Ces Bastards sont appelez en leur langue
- Marap, ou Ché-marap.
Et les Bastards des François,
- Mulâtres.
Les loix de ces bastards sont diverses, selon la diversité de leurs descentes : & auparavant que je les touche, il faut poser la regle generale qu’ils observoient vers les bastards, qui est, que quand…
(Lacune d’une feuille.)
ils l’appellent Toreuüe, c’est à dire gaillard, Cheroreuuë, je suis joyeux, gaillard : celuy qui est plaisant, & a le mot à dire, aron-ayue.
Leurs salutations, demandes, & responces, quand ils se trouvent par ensemble, sont si douces que rien plus : d’autant qu’ils les prononcent avec un accent assez long, fort doux, & attrayant, specialement les femmes & les filles ; & pour ce que je sçay, que cela apportera une consolation au Lecteur : j’ay mis cy dessoubs la forme & maniere ordinaire de leur pourparler, qui est telle[95].

Données enregistrées:
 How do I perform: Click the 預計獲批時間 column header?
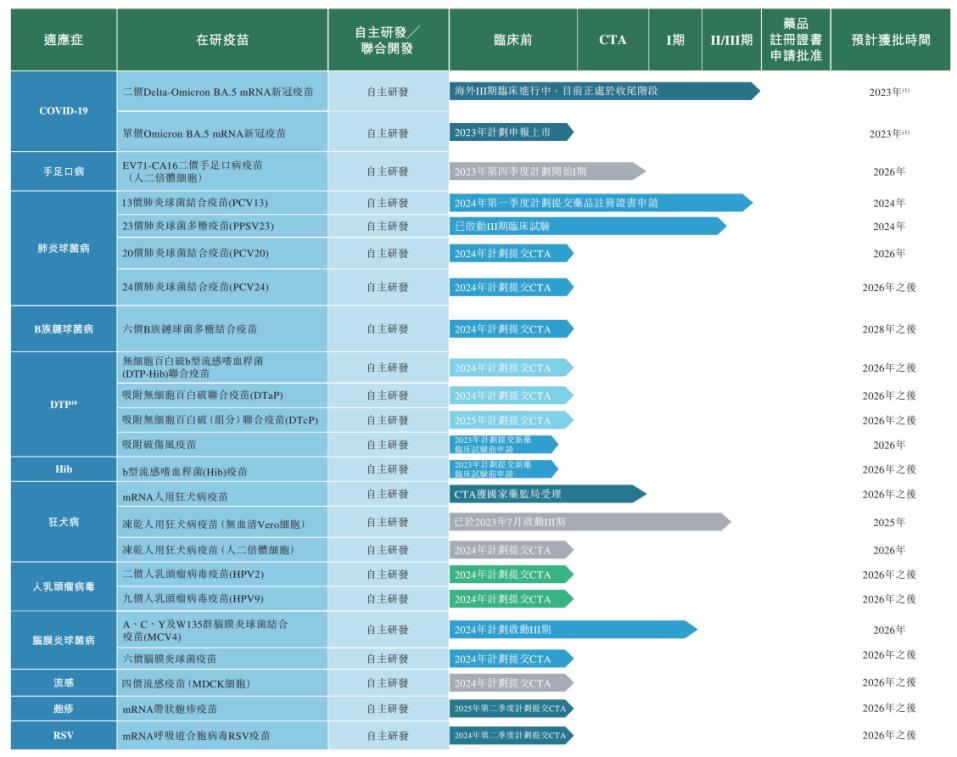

Tâche à faire: Recopiez en entier et à l'identique le texte à lire donné plus haut.

Tâche terminée:
Ces Bastards sont appelez en leur langue
- Marap, ou Ché-marap.
Et les Bastards des François,
- Mulâtres.
Les loix de ces bastards sont diverses, selon la diversité de leurs descentes : & auparavant que je les touche, il faut poser la regle generale qu’ils observoient vers les bastards, qui est, que quand…
(Lacune d’une feuille.)
ils l’appellent Toreuüe, c’est à dire gaillard, Cheroreuuë, je suis joyeux, gaillard : celuy qui est plaisant, & a le mot à dire, aron-ayue.
Leurs salutations, demandes, & responces, quand ils se trouvent par ensemble, sont si douces que rien plus : d’autant qu’ils les prononcent avec un accent assez long, fort doux, & attrayant, specialement les femmes & les filles ; & pour ce que je sçay, que cela apportera une consolation au Lecteur : j’ay mis cy dessoubs la forme & maniere ordinaire de leur pourparler, qui est telle[95].